More Gore
For those looking for more info on Al Gore and 2008, read this
excellent article from The American Prospect (links are mine):
Gore's policy involvement has stretched beyond his
crusade against global warming; his
speeches shredding the rationale for the invasion of Iraq were true ripsnorters, and his recent address on the National Security Agency's
domestic spying program, symbolically delivered on the birthday of the oft-surveilled Martin Luther King Jr., evinced a clarity, fearlessness, and wider vision all too absent from the nightly news. Other addresses have reached similar rhetorical heights, confronting a score of weighty issues with a thoughtful, even soaring, eloquence that has restored Gore's reputation by glittering in contrast to the leaden rhetoric of contemporary Democratic leaders.

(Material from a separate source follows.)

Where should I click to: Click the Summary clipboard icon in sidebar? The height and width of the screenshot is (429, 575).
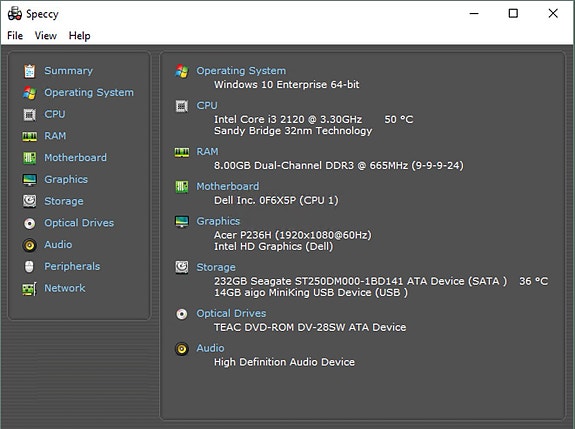30,71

All great speeches, and the mind struggles to comprehend how we had the chance to put such an eloquent, forward-thinking human into the White House and we instead chose one of the most arrogant, backward politicians in the country.
During the 2000 campaign, many said Bush, because he had absolutely zero foreign policy experience and had never travelled out of the country, would have a rough time with that pesky "international" element of the job. Ironically, his supporters pointed to the supposedly similar situation Bill Clinton had found himself in during his first campaign, in '92. But you know why Clinton did alright internationally? Two words: Al Gore. Al Gore, in addition to directing Clinton's making-government-more-efficient agenda, pretty much handled our Russia policy, and also led the charge on free trade from within the Clinton White House.
And now, freed from the consultants and living life as he wants to, he's just made an
important documentary on global warming (I'll be first in line once it hits the theaters).